Eliane Cavalcanti. Foto: Jean Charles Watelet
Quem passa pelas ruas do bairro Pinheiro, em Maceió, tem a impressão de estar diante de um campo de guerra. Casas e ruas inteiras destruídas formam o cenário aterrorizante que se tornou a região. O Pinheiro é um dos quatro bairros da capital alagoana afetados pelas minas de exploração de sal-gema da petroquímica Braskem e que podem desaparecer. Além dele, a destruição atinge Bebedouro, Mutange e Bom Parto, expulsando famílias de suas moradias e comerciantes dos locais de onde até aqui tiravam seu sustento, geravam emprego e renda, como é o caso de empreendedoras que viram seu sonho literalmente desmoronar.
O Eufemea ouviu empreendedoras do Pinheiro e traz o relato da situação que elas enfrentam.
Eliana Cavalcanti é dona do ballet de mesmo nome, tradicional na cidade, fundado em 1973, portanto, há 47 anos. Sua primeira sede ficava localizada à Rua Senador Mendonça, no Centro de Maceió. Por necessidade de um espaço maior, pois o número de alunos crescia, ela se mudou para um casarão (segunda sede) da Rua Barão de Alagoas, onde hoje funciona um complexo do Sesc.

- _Dados extraídos_:

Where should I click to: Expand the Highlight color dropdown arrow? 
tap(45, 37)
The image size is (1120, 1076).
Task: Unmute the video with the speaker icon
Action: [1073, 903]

- _O que fazer_:
[1] Diga se cada afirmação abaixo está de acordo com a reportagem sobre o Pinheiro, respondendo sim ou não e citando literalmente as palavras da reportagem que decidem a questão. (a) O ballet foi fundado em 1973. (b) A primeira sede do ballet ficava na Rua Barão de Alagoas. (c) O Pinheiro é um de quatro bairros de Maceió afetados pelas minas de sal-gema da Braskem.
[2] Prossiga com a reportagem sobre o Pinheiro a partir da última frase apresentada.

- _Respostas_:
[1]
(a) Sim: "fundado em 1973".
(b) Não: "Sua primeira sede ficava localizada à Rua Senador Mendonça, no Centro de Maceió".
(c) Sim: "O Pinheiro é um dos quatro bairros da capital alagoana afetados pelas minas de exploração de sal-gema da petroquímica Braskem".

[2]
Ela conta que em 1979, comprou um terreno no Loteamento da Leão Empreendimentos, localizado no Farol, que passou tempo depois a se chamar Pinheiro. A construção da sede definitiva do Ballet Eliana Cavalcanti, como imaginava, iniciava ali, em 1981.
De um casarão, a apenas duas salas
Mesmo com o tremor de terra de 2018, ela diz que não se preocupou porque achava que havia sido uma acomodação do solo. “Aos poucos, fomos ficando cientes das fissuras e rachaduras dos imóveis do Pinheiro, bem como dos afundamentos no solo. No início de 2019, fizemos uma reunião com os alunos e pais dos nossos alunos, menores de idade. Por quase unanimidade, eles falavam que no Pinheiro não voltariam a estudar. Passamos um mês inteiro procurando onde abrigar a nossa escola. Depois de muita pesquisa, alugamos duas salas no Colégio Monteiro Lobato. Era uma situação emergencial”, lembra Eliana.
Com isso, segundo conta, acabou perdendo alunos. “Muitos dos que moravam no Pinheiro foram morar em bairros distantes, e ainda amargamos o fato de termos de pagar aluguel. De uma escola com recepção, secretaria, cantina, apartamento para professores, sala de espera, duas salas de aula com 100 metros quadrados cada, garagem para dois carros e área de lazer, além de um apartamento completo onde moramos por muitos e muitos anos e, ultimamente, morava a minha filha com sua família, tivemos de nos contentar com duas salas pequenas”, conta a bailarina empreendedora.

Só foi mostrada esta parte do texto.